(begin)

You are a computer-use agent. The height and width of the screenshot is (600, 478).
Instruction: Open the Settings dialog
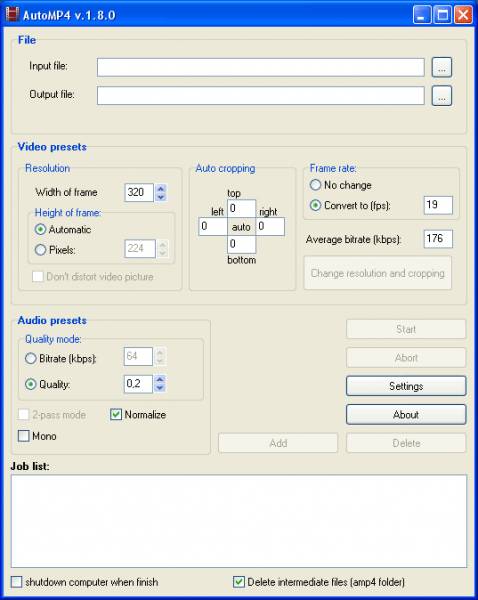pos(406,386)
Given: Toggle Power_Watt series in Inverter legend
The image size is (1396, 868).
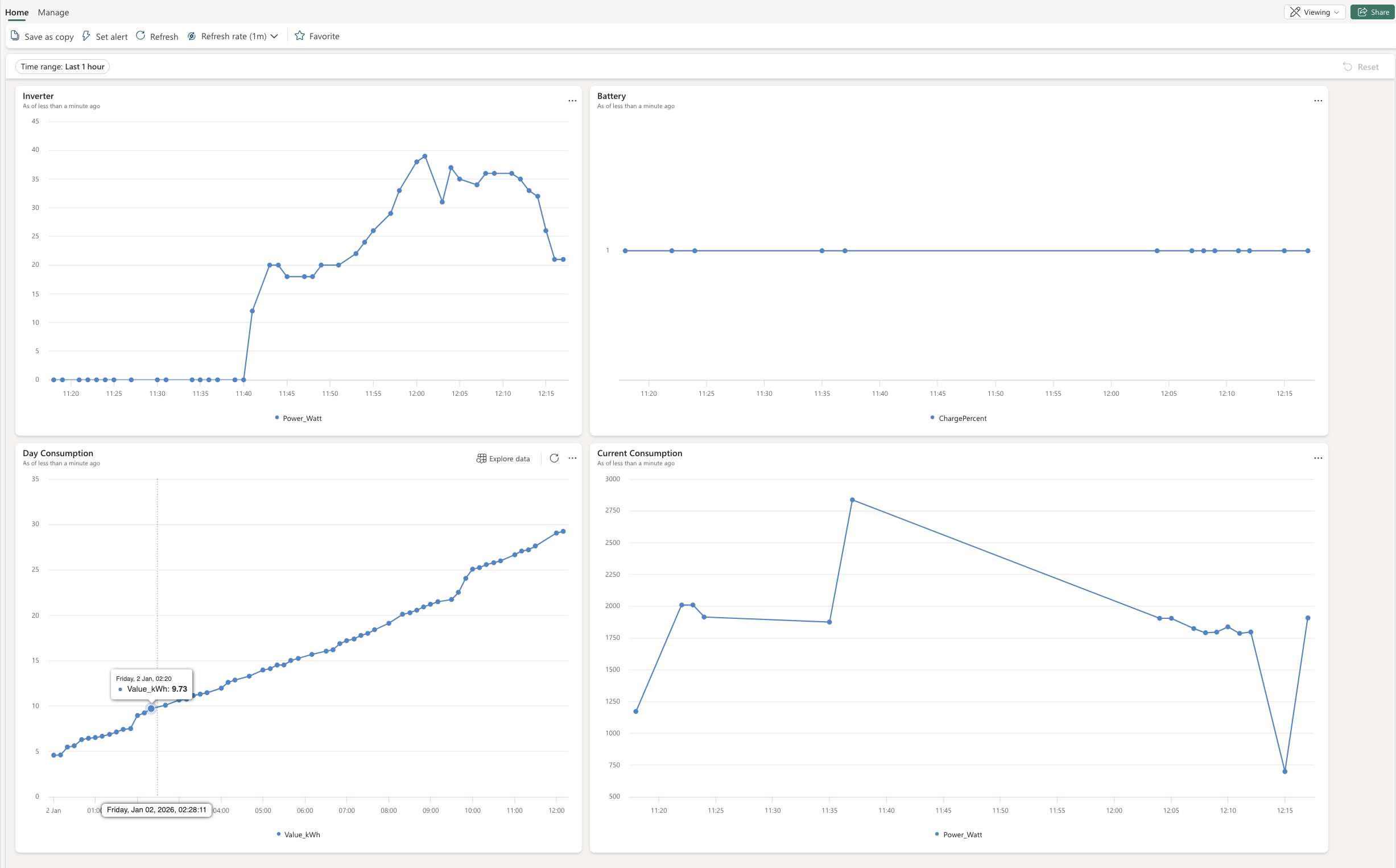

(end)

* Set exercise: Reproduce the entries with "Settings" renamed to "Preferences" and every other part left unchanged. Omit the pictures from your answer.

* Solution to this exercise:
You are a computer-use agent. The height and width of the screenshot is (600, 478).
Instruction: Open the Preferences dialog
pos(406,386)
Given: Toggle Power_Watt series in Inverter legend
The image size is (1396, 868).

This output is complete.